June 10, 2005

  • Huge Sack.


    I know
    some dude* who is selling his balls for $150,000 so he can like go to college or something. That's awesome. Awesome because there is money. If I sold my garbage for money, I'm sure the ol' frank-n-beans would merit more money than that. Or should I say sausage-n-globes. I mean, my junk is so huge it is pretty much created entire universe as we know it. NO LIE. How could I boast such a claim? Little known fact: I actually created everything living in five seconds. I was just jacking off to some porn or something and BLAM! OUT COMES ALL THINGS LIVING. Just ask any good science teacher and they'll tell you that you all came from my balls. Some like to refer this monumentous event as "The Big Bang". I think the title is appropriate because it was a pretty intense moment for me. After that huge "explosion of life" I needed a blood transfusion.

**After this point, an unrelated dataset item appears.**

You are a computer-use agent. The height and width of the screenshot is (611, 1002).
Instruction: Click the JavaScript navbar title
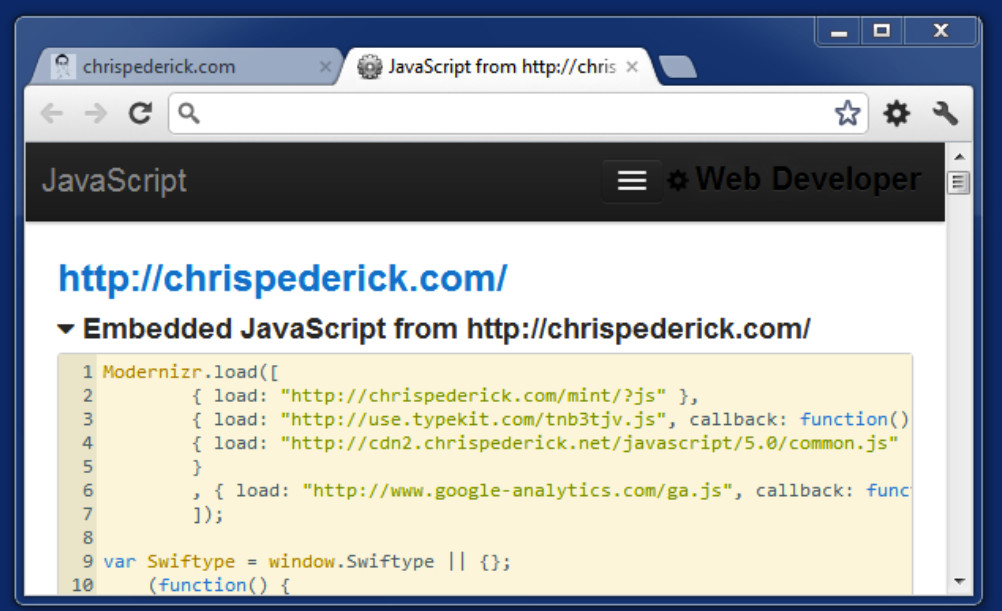click(114, 181)
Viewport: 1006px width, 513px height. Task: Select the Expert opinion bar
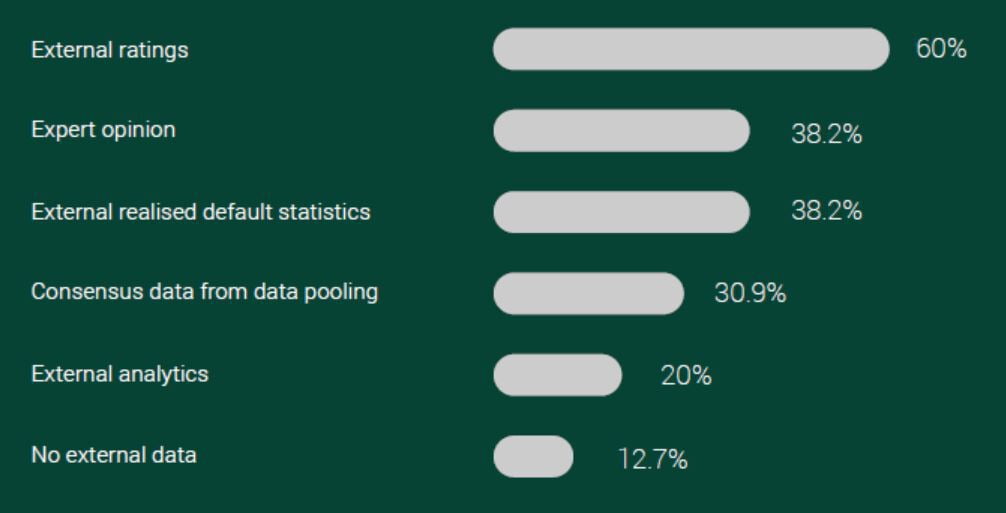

    The slab of meat in my pants that I call my penis is also the largest ever seen by man (and woman). Nobody is as huge as me. I mean, I'm uncircumcised so the foreskin makes it look even longer by extending a full three inches beyond the tip. I don't even need a condom because I have such powerful control over my foreskin. I can make it go up and down like I'm blinking or something. Sometimes if I'm bored (don't tell anybody), I draw eyes on it and make the tip talk.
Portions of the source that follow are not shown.